Laurent Fries
Strassburg, 1522
1525 second edition
cms
Woodcut
19052
pristine
Fries' map is a reduced copy of Waldseemüller's 1513 Ptolemy map of the world. Somewhat surprisingly, and unrecorded in the literature, Waldseemüller had erroneously reversed the eastern and western winds from classical antiquity. Fries took over that mistake in his first 1522 edition of the map, but corrected it when adding the decorated border with the heads of the winds in the 1525 edition. It is also noteworthy that where Waldseemüller uses Ptolemy's canonical projection, which is relatively simple to draw, Fries has chosen Ptolemy's second "cloak" (chlamys) projection, which provides a far more satisfactory image of the earth's shape, but is also much harder to contruct, because both the lines of latitude as well as the lines of longitude are curved.

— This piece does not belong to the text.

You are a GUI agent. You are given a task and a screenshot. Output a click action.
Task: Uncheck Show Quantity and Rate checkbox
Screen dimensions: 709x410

This example from the early 1525 Strassburg edition. In this edition the map has no title, therefore the title we use is the one used in the first 1522 edition. The woodcut decorations around the map are attributed to Albrecht Dürer, who also made the famous woodcut print of the armillary sphere in this atlas.
Condition
Strong and early imprint of the woodblock. Mint collector's condition.
The Mapping of the World
"Waldseemüller's Ptolemaic map of 1513 has been redrawn and reduced in size in this publication by Laurent Fries, geographer and physician, The printer was Johann Grüninger.
The [1535] Lyons edition was printed by Melchior and Gaspar Treschel; it was ordered to be burnt by Calvin because of alleged heresy and is therefore rare."
(Shirley).
Fries' version of Waldseemüller's Ptolemy's map of the world, which had been amended with a crude Scandinavian peninsula outside the traditional Ptolemy map.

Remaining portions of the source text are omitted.